Risk of similar magnitude but not significant for those taking olanzapine and/or clozapine
FRIDAY, July 6 (HealthDay News) -- Maternal use of antipsychotic drugs during pregnancy is linked to an increased risk of gestational diabetes, according to a study published in the July issue of the Archives of General Psychiatry.
To investigate the effects of maternal use of antipsychotics during pregnancy on gestational diabetes and fetal growth, Robert Bodén, M.D., Ph.D., from the Karolinska Institutet in Stockholm, and colleagues conducted a population-based cohort study involving women giving birth in Sweden from July 2005 through December 2009. Women were grouped by filled prescriptions for olanzapine and/or clozapine (169 women), other antipsychotics (338 women), or no antipsychotics (357, 696 women).

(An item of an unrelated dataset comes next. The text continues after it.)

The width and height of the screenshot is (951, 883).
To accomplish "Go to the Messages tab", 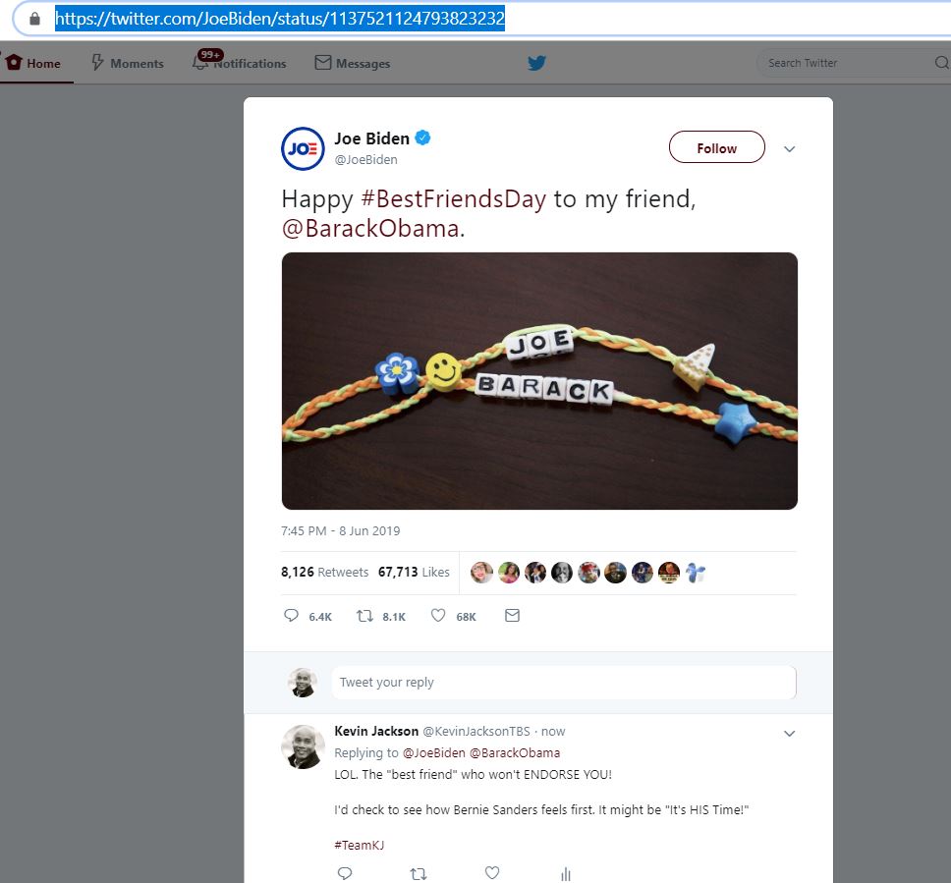I will 353,63.
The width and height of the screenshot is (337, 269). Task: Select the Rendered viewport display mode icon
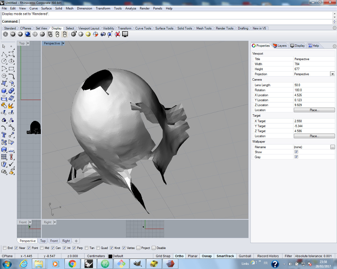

The researchers found that women exposed to other antipsychotics were at an increased risk of gestational diabetes (adjusted odds ratio [aOR], 1.77). The risk increase in women exposed to olanzapine and/or clozapine was similar in magnitude but was not statistically significant (aOR, 1.94; 95 percent confidence interval, 0.97 to 3.91). There was an increased risk of being small for gestational age (SGA) for birth weight for infants exposed to either group of antipsychotics, but only exposure to other antipsychotics correlated with increased risks of being SGA for birth length and head circumference. After adjustment for maternal factors, none of the risk measurements remained significant. The risk for increased head circumference increased after exposure to olanzapine and/or clozapine (OR, 3.02).
"Maternal use of antipsychotics during pregnancy, regardless of the drug group, is associated with an increased risk of gestational diabetes," the authors write. "Pregnant women treated with antipsychotics should be closely monitored for gestational diabetes and deviating fetal growth."